» **Data extracts**:
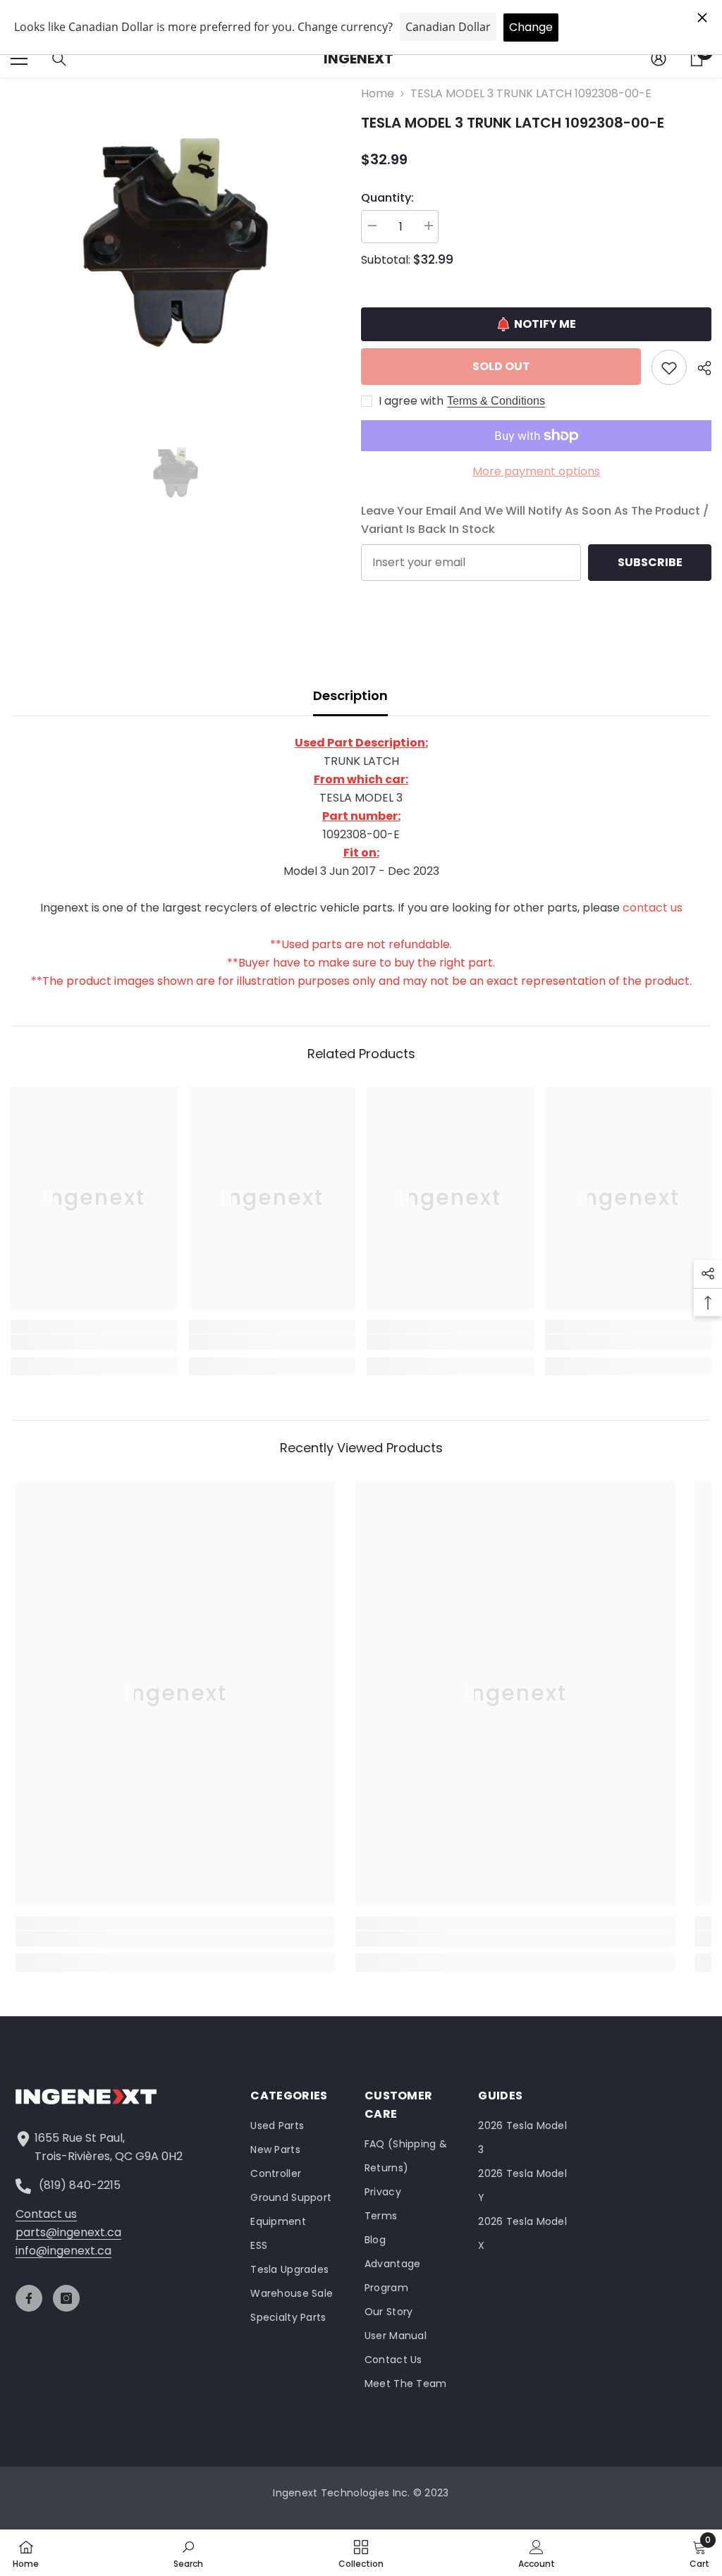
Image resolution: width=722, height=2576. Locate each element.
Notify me (545, 324)
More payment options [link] (536, 471)
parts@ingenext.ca (68, 2232)
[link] (94, 1342)
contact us (653, 908)
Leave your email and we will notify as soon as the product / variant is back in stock (535, 520)
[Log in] (658, 58)
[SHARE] (699, 368)
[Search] (59, 59)
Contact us (46, 2214)
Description (350, 695)
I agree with (411, 401)
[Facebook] (29, 2298)
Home (377, 93)
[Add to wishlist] (669, 367)
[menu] (19, 58)
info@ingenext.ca (63, 2251)
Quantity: (387, 198)
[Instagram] (66, 2298)
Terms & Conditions (496, 401)
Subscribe (650, 562)
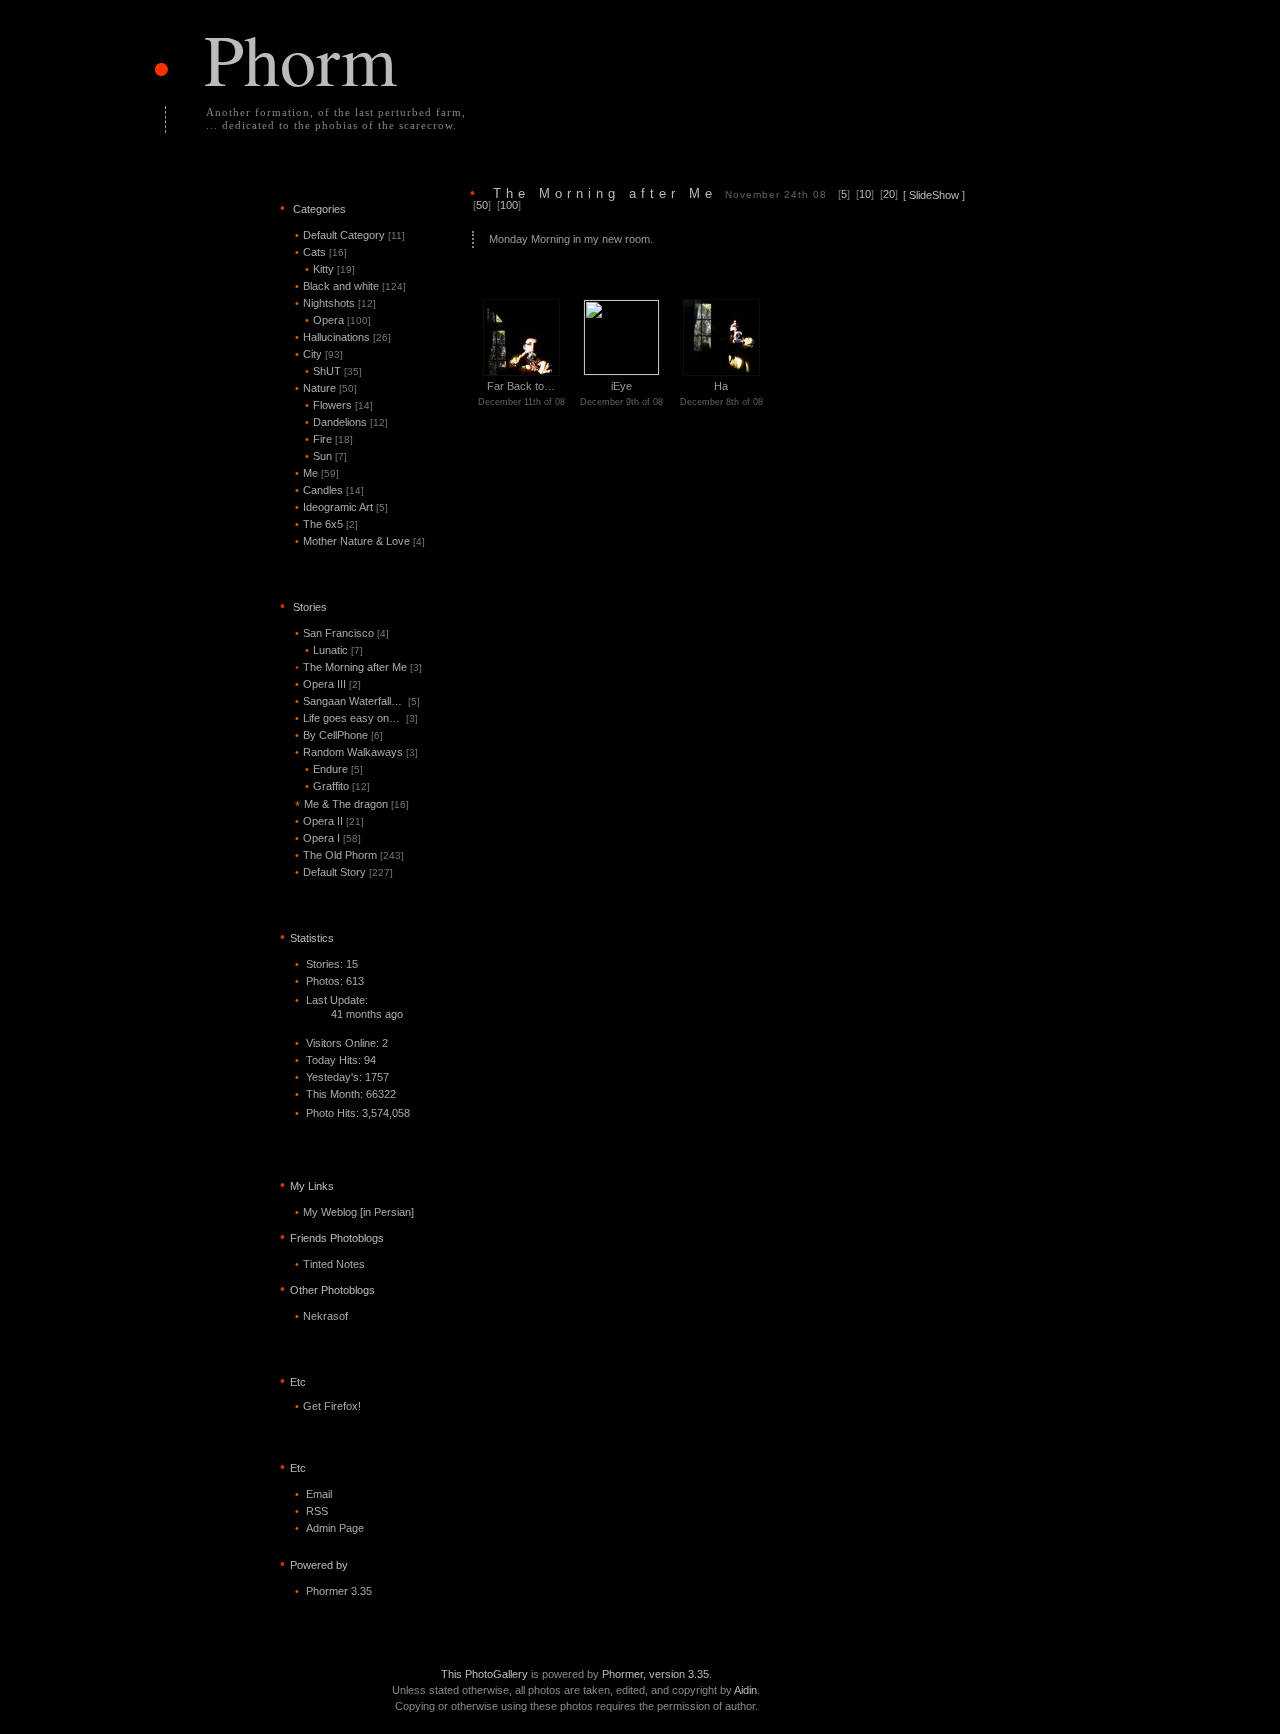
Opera (338, 320)
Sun (326, 456)
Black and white (350, 286)
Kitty (330, 269)
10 (865, 194)
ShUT (333, 371)
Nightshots (335, 303)
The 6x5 (326, 524)
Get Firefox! (332, 1406)
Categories (319, 209)
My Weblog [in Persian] (358, 1212)
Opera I (328, 838)
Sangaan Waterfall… (357, 701)
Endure (334, 769)
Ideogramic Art (341, 507)
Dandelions (346, 422)
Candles (329, 490)
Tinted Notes (334, 1264)
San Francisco (342, 633)
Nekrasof (325, 1316)
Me (317, 473)
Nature (326, 388)
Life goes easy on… (356, 718)
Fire (329, 439)
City (319, 354)
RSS (317, 1511)
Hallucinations (343, 337)
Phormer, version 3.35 (655, 1674)
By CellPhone (339, 735)
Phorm (300, 58)
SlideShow (934, 195)
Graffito (337, 786)
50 (482, 205)
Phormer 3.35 (339, 1591)
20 (889, 194)
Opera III (328, 684)
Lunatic (334, 650)
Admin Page (335, 1528)
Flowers (339, 405)
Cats (321, 252)
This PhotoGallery (484, 1674)
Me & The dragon (352, 804)
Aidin (745, 1690)
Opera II (329, 821)
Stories (310, 607)
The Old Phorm (349, 855)
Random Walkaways (356, 752)
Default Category (350, 235)
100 (509, 205)
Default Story (344, 872)
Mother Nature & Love (360, 541)
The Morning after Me (358, 667)
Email (319, 1494)
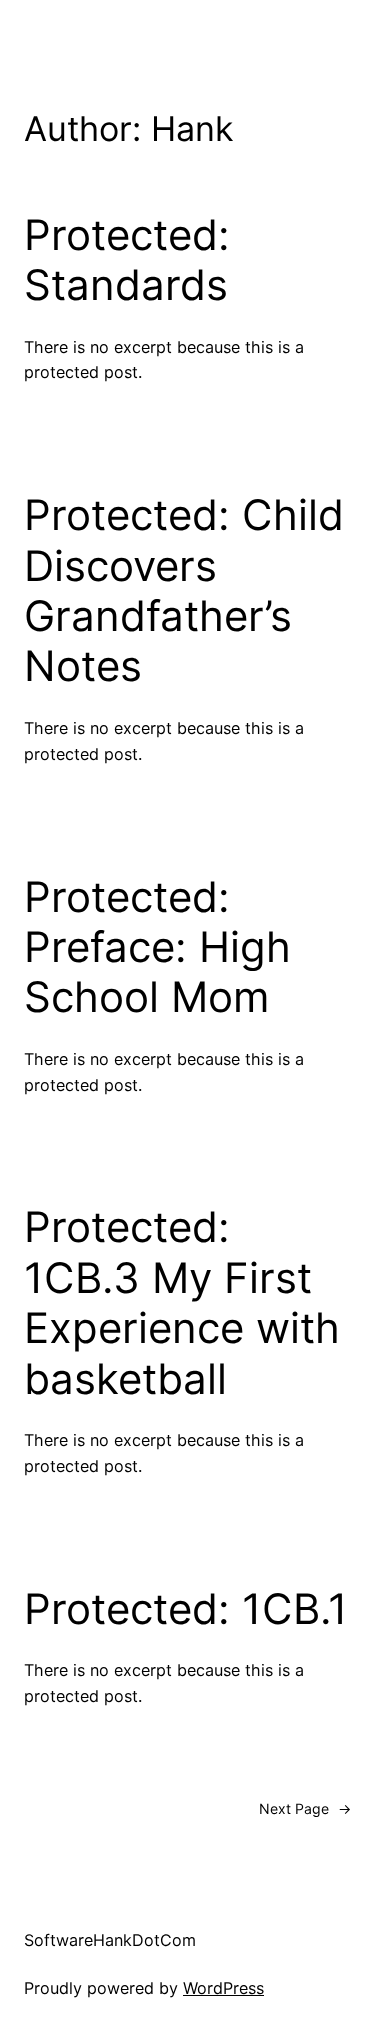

» **What to work on**: Reproduce only the lines from the beginning of the data through the line that contains "Home (377, 93)", both included, and please drop the pictures.

» **Solution**:
Image resolution: width=722, height=2576. Locate each element.
Notify me (545, 324)
More payment options [link] (536, 471)
parts@ingenext.ca (68, 2232)
[link] (94, 1342)
contact us (653, 908)
Leave your email and we will notify as soon as the product / variant is back in stock (535, 520)
[Log in] (658, 58)
[SHARE] (699, 368)
[Search] (59, 59)
Contact us (46, 2214)
Description (350, 695)
I agree with (411, 401)
[Facebook] (29, 2298)
Home (377, 93)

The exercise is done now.